Format the records below as a numbered list, one line per item, and drop every blank line.

## BEGIN Material for this exercise

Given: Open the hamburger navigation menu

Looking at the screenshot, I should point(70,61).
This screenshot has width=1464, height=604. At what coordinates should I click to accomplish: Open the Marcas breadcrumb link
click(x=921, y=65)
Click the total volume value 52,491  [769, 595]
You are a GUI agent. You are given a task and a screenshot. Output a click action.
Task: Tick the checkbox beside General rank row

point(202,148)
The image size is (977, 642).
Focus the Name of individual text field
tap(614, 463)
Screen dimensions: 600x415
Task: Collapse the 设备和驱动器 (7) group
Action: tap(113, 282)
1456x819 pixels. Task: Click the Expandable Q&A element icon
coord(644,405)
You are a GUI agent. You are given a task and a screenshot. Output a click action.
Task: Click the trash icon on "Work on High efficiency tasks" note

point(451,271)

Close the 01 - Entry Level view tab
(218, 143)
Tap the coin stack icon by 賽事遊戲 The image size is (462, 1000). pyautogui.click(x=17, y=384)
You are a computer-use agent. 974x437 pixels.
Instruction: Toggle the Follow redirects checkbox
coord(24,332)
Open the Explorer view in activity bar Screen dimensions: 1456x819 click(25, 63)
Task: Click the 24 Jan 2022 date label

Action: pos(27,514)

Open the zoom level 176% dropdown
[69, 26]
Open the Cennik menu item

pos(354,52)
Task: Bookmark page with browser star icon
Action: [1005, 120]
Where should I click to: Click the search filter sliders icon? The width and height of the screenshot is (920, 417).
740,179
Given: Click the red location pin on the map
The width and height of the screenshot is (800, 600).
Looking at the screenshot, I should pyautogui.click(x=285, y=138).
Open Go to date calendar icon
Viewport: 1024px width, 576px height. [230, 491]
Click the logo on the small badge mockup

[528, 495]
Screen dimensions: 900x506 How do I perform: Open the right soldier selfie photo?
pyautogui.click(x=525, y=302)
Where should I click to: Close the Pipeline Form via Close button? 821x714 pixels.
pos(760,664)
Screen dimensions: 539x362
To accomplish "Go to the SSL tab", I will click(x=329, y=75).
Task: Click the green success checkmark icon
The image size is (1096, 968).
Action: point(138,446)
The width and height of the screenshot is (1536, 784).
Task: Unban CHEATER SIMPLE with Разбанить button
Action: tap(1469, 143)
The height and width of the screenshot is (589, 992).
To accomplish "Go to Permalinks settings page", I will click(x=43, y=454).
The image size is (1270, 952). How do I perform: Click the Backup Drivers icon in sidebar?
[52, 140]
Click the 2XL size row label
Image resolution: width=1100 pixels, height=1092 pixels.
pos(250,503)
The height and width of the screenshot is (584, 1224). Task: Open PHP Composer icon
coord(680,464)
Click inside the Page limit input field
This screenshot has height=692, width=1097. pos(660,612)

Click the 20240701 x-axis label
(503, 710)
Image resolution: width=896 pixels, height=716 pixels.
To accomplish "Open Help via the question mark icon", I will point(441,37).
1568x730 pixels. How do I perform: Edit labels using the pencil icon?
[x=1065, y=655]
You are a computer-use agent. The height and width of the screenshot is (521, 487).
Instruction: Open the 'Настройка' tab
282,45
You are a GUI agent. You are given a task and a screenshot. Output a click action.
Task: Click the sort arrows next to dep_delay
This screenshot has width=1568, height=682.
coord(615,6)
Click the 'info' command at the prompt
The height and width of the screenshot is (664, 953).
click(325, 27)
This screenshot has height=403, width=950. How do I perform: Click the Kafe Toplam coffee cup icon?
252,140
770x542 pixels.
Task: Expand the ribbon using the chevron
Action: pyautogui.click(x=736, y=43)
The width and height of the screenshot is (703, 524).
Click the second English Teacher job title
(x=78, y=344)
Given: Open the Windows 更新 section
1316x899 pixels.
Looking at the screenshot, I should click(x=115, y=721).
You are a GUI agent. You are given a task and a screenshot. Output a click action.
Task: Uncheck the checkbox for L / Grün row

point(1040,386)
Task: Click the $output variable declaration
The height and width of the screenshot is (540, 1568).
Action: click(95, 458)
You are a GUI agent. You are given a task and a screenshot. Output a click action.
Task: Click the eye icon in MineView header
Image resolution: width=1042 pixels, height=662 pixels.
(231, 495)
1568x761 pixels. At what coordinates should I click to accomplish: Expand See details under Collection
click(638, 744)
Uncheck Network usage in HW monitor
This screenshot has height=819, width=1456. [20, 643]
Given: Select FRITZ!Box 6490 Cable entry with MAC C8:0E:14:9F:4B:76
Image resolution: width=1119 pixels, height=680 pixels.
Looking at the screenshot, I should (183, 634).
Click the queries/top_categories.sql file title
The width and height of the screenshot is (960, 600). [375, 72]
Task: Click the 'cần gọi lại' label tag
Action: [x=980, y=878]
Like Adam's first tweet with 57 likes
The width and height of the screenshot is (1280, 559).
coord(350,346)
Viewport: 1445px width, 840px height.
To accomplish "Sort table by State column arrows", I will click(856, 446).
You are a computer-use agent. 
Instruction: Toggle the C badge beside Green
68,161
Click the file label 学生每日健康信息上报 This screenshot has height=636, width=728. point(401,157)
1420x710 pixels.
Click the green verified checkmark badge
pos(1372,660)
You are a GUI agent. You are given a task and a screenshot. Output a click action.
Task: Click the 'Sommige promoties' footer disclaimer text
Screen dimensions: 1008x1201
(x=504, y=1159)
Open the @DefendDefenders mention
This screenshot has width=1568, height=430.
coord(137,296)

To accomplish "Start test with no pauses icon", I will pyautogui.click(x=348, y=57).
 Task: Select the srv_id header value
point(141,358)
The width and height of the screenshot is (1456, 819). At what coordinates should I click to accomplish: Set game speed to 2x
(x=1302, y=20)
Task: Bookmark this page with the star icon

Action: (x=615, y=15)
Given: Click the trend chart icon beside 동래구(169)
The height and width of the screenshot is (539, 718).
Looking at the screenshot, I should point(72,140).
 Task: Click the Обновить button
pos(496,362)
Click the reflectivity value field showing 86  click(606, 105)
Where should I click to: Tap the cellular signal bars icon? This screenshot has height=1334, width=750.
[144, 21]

## END Material for this exercise

▸ **Reply to the task**:
1. Given: Open the hamburger navigation menu
2. Looking at the screenshot, I should point(70,61).
3. This screenshot has width=1464, height=604. At what coordinates should I click to accomplish: Open the Marcas breadcrumb link
4. click(x=921, y=65)
5. Click the total volume value 52,491  [769, 595]
6. You are a GUI agent. You are given a task and a screenshot. Output a click action.
7. Task: Tick the checkbox beside General rank row
8. point(202,148)
9. The image size is (977, 642).
10. Focus the Name of individual text field
11. tap(614, 463)
12. Screen dimensions: 600x415
13. Task: Collapse the 设备和驱动器 (7) group
14. Action: tap(113, 282)
15. 1456x819 pixels. Task: Click the Expandable Q&A element icon
16. coord(644,405)
17. You are a GUI agent. You are given a task and a screenshot. Output a click action.
18. Task: Click the trash icon on "Work on High efficiency tasks" note
19. point(451,271)
20. Close the 01 - Entry Level view tab
21. (218, 143)
22. Tap the coin stack icon by 賽事遊戲 The image size is (462, 1000). pyautogui.click(x=17, y=384)
23. You are a computer-use agent. 974x437 pixels.
24. Instruction: Toggle the Follow redirects checkbox
25. coord(24,332)
26. Open the Explorer view in activity bar Screen dimensions: 1456x819 click(25, 63)
27. Task: Click the 24 Jan 2022 date label
28. Action: pos(27,514)
29. Open the zoom level 176% dropdown
30. [69, 26]
31. Open the Cennik menu item
32. pos(354,52)
33. Task: Bookmark page with browser star icon
34. Action: [1005, 120]
35. Where should I click to: Click the search filter sliders icon? The width and height of the screenshot is (920, 417).
36. 740,179
37. Given: Click the red location pin on the map
38. The width and height of the screenshot is (800, 600).
39. Looking at the screenshot, I should pyautogui.click(x=285, y=138).
40. Open Go to date calendar icon
41. Viewport: 1024px width, 576px height. [230, 491]
42. Click the logo on the small badge mockup
43. [528, 495]
44. Screen dimensions: 900x506 How do I perform: Open the right soldier selfie photo?
45. pyautogui.click(x=525, y=302)
46. Where should I click to: Close the Pipeline Form via Close button? 821x714 pixels.
47. pos(760,664)
48. Screen dimensions: 539x362
49. To accomplish "Go to the SSL tab", I will click(x=329, y=75).
50. Task: Click the green success checkmark icon
51. The image size is (1096, 968).
52. Action: point(138,446)
53. The width and height of the screenshot is (1536, 784).
54. Task: Unban CHEATER SIMPLE with Разбанить button
55. Action: tap(1469, 143)
56. The height and width of the screenshot is (589, 992).
57. To accomplish "Go to Permalinks settings page", I will click(x=43, y=454).
58. The image size is (1270, 952). How do I perform: Click the Backup Drivers icon in sidebar?
59. [52, 140]
60. Click the 2XL size row label
61. Image resolution: width=1100 pixels, height=1092 pixels.
62. pos(250,503)
63. The height and width of the screenshot is (584, 1224). Task: Open PHP Composer icon
64. coord(680,464)
65. Click inside the Page limit input field
66. This screenshot has height=692, width=1097. pos(660,612)
67. Click the 20240701 x-axis label
68. (503, 710)
69. Image resolution: width=896 pixels, height=716 pixels.
70. To accomplish "Open Help via the question mark icon", I will point(441,37).
71. 1568x730 pixels. How do I perform: Edit labels using the pencil icon?
72. [x=1065, y=655]
73. You are a computer-use agent. The height and width of the screenshot is (521, 487).
74. Instruction: Open the 'Настройка' tab
75. 282,45
76. You are a GUI agent. You are given a task and a screenshot. Output a click action.
77. Task: Click the sort arrows next to dep_delay
78. This screenshot has width=1568, height=682.
79. coord(615,6)
80. Click the 'info' command at the prompt
81. The height and width of the screenshot is (664, 953).
82. click(325, 27)
83. This screenshot has height=403, width=950. How do I perform: Click the Kafe Toplam coffee cup icon?
84. 252,140
85. 770x542 pixels.
86. Task: Expand the ribbon using the chevron
87. Action: pyautogui.click(x=736, y=43)
88. The width and height of the screenshot is (703, 524).
89. Click the second English Teacher job title
90. (x=78, y=344)
91. Given: Open the Windows 更新 section
92. 1316x899 pixels.
93. Looking at the screenshot, I should click(x=115, y=721).
94. You are a GUI agent. You are given a task and a screenshot. Output a click action.
95. Task: Uncheck the checkbox for L / Grün row
96. point(1040,386)
97. Task: Click the $output variable declaration
98. The height and width of the screenshot is (540, 1568).
99. Action: click(95, 458)
100. You are a GUI agent. You are given a task and a screenshot. Output a click action.
101. Task: Click the eye icon in MineView header
102. Image resolution: width=1042 pixels, height=662 pixels.
103. (231, 495)
104. 1568x761 pixels. At what coordinates should I click to accomplish: Expand See details under Collection
105. click(638, 744)
106. Uncheck Network usage in HW monitor
107. This screenshot has height=819, width=1456. [20, 643]
108. Given: Select FRITZ!Box 6490 Cable entry with MAC C8:0E:14:9F:4B:76
109. Image resolution: width=1119 pixels, height=680 pixels.
110. Looking at the screenshot, I should (183, 634).
111. Click the queries/top_categories.sql file title
112. The width and height of the screenshot is (960, 600). [375, 72]
113. Task: Click the 'cần gọi lại' label tag
114. Action: [x=980, y=878]
115. Like Adam's first tweet with 57 likes
116. The width and height of the screenshot is (1280, 559).
117. coord(350,346)
118. Viewport: 1445px width, 840px height.
119. To accomplish "Sort table by State column arrows", I will click(856, 446).
120. You are a computer-use agent. 
121. Instruction: Toggle the C badge beside Green
122. 68,161
123. Click the file label 学生每日健康信息上报 This screenshot has height=636, width=728. point(401,157)
124. 1420x710 pixels.
125. Click the green verified checkmark badge
126. pos(1372,660)
127. You are a GUI agent. You are given a task and a screenshot. Output a click action.
128. Task: Click the 'Sommige promoties' footer disclaimer text
129. Screen dimensions: 1008x1201
130. (x=504, y=1159)
131. Open the @DefendDefenders mention
132. This screenshot has width=1568, height=430.
133. coord(137,296)
134. To accomplish "Start test with no pauses icon", I will pyautogui.click(x=348, y=57).
135.  Task: Select the srv_id header value
136. point(141,358)
137. The width and height of the screenshot is (1456, 819). At what coordinates should I click to accomplish: Set game speed to 2x
138. (x=1302, y=20)
139. Task: Bookmark this page with the star icon
140. Action: (x=615, y=15)
141. Given: Click the trend chart icon beside 동래구(169)
142. The height and width of the screenshot is (539, 718).
143. Looking at the screenshot, I should point(72,140).
144.  Task: Click the Обновить button
145. pos(496,362)
146. Click the reflectivity value field showing 86  click(606, 105)
147. Where should I click to: Tap the cellular signal bars icon? This screenshot has height=1334, width=750.
148. [144, 21]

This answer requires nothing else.